- Brave Leo is the only major AI assistant that requires no account, stores no conversations, and proxies all queries through anonymous servers to strip identifying information.
- Free users access Llama, Qwen, Claude Haiku, and GLM models; premium subscribers ($14.99/month) get Claude Sonnet, DeepSeek R1, and higher rate limits.
- Leo works only inside the Brave browser on desktop and mobile, with no standalone app or third-party browser extension.
- The assistant can read and discuss the active browser tab, including web pages, PDFs, and Google Docs, but has no persistent memory across sessions.
What Happened
Brave Leo is an AI chat assistant built directly into the Brave browser, available on macOS, Windows, Linux, Android, and iOS. It launched with a privacy-first architecture that sets it apart from every competing AI chatbot. No account or login is required to use the free tier, conversations are never stored on Brave’s servers, and no data is used for model training.
As of 2026, the free tier provides access to Meta’s Llama 3.1, Alibaba’s Qwen 3, Anthropic’s Claude Haiku 3.5, and GLM models. Leo Premium, priced at $14.99 per month or $149.99 annually, unlocks Claude Sonnet 4, DeepSeek R1, and Kimi K2.5 with higher rate limits and priority access. A single premium subscription covers up to five devices. Brave now hosts all AI models, including Claude, through its own secure infrastructure.
Why It Matters
Most AI assistants require an account and retain conversation data for model improvement. ChatGPT, Gemini, and Copilot all collect usage data by default, requiring users to opt out through settings menus. Brave Leo takes the opposite approach: privacy is the default, and there is nothing to opt out of.
Queries are routed through a proxy server that strips IP addresses and other identifying information before reaching the AI model. Even premium subscribers remain unlinkable to their usage. Brave uses a credential-based token system for subscription verification that keeps payment information separated from chat activity. As of mid-2025, Brave hosts all AI models through its own infrastructure rather than routing queries to third-party providers, adding another layer of control over data handling.
Technical Details
Leo’s page-awareness feature reads the active browser tab in real time, allowing it to summarize web pages, analyze PDFs, and discuss Google Docs and Google Sheets content. Users can also use voice-to-text input on iOS. Unlike standalone chatbots that require copy-pasting content, Leo accesses page context natively through the browser, which eliminates the friction of switching between tabs and chat windows.
The Bring Your Own Model (BYOM) feature lets users connect local or remote AI models, or plug in third-party API keys for models not included in Brave’s lineup. This gives advanced users the ability to route queries to self-hosted models or specialized APIs while still benefiting from Leo’s privacy infrastructure.

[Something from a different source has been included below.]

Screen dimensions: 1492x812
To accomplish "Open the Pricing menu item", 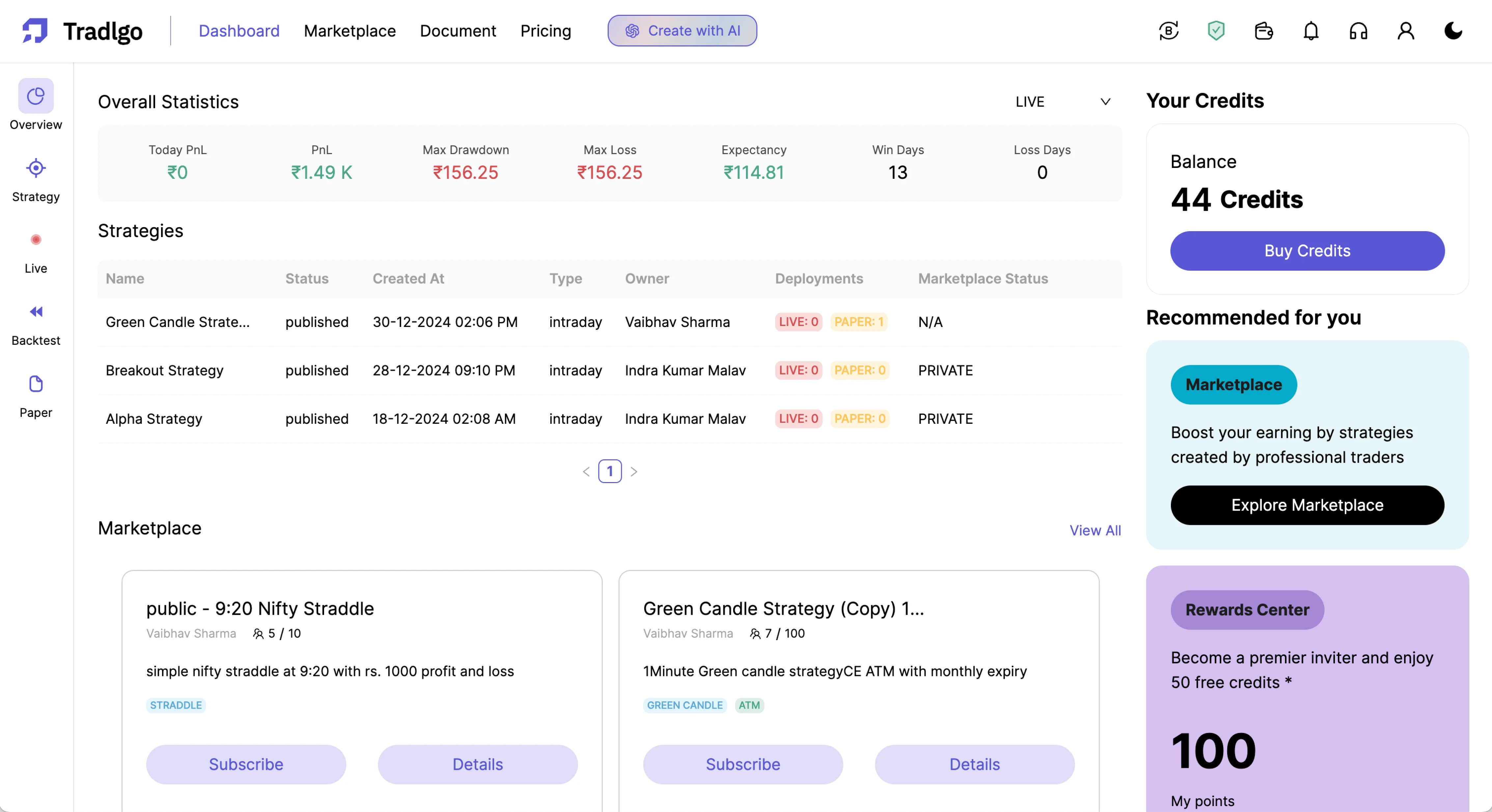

Chat history is stored locally on the user’s device and can be deleted at any time. Brave sends only the current prompt and conversation context to its servers during a session. The company states that “Leo doesn’t retain or share chats, or use them for additional model training.”

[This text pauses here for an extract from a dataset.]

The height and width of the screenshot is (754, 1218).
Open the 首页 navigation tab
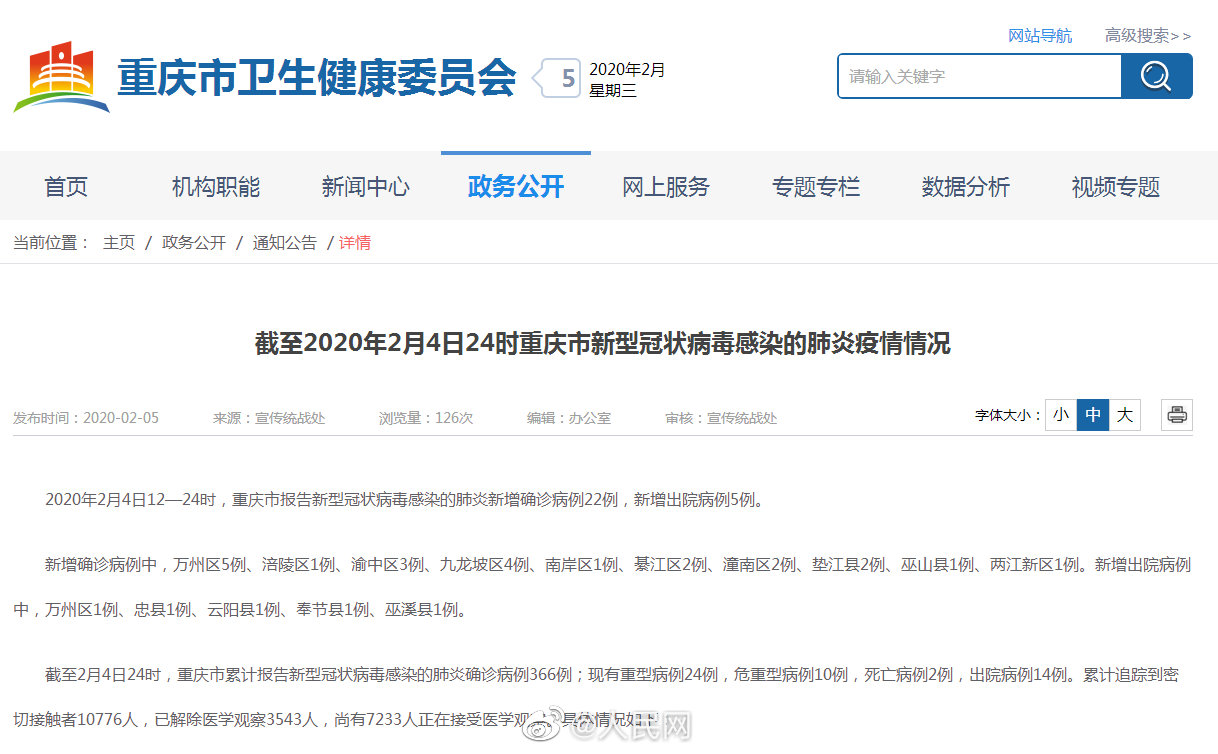(66, 187)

Brave Leo also integrates with Brave Search to ground responses in current web information, reducing reliance on the model’s training data alone.
Who’s Affected
Leo is relevant to users who want AI assistance without data collection, particularly journalists, researchers, legal professionals, and anyone handling sensitive information. The free tier handles daily tasks competently for casual users. Premium appeals to power users who need frontier models like Claude Sonnet 4 without creating accounts with Anthropic or OpenAI directly.
The main limitation is browser lock-in. Leo works exclusively inside Brave. Users who prefer Chrome, Firefox, or Safari cannot access it. There is no standalone app, API, or browser extension for other platforms.
What’s Next
Leo has no persistent memory, meaning every conversation starts from scratch with no saved preferences or project-level context. For users who rely on ongoing projects or accumulated knowledge in tools like ChatGPT‘s memory feature, this is a significant limitation.
Brave has acknowledged that hallucinations remain “an intrinsic challenge in how LLMs work” and recommends users verify responses for accuracy. The company has not announced plans for persistent memory, cross-session context, or plugin integrations. Users evaluating Leo should weigh the privacy guarantees against the feature gaps compared to less private but more feature-rich alternatives.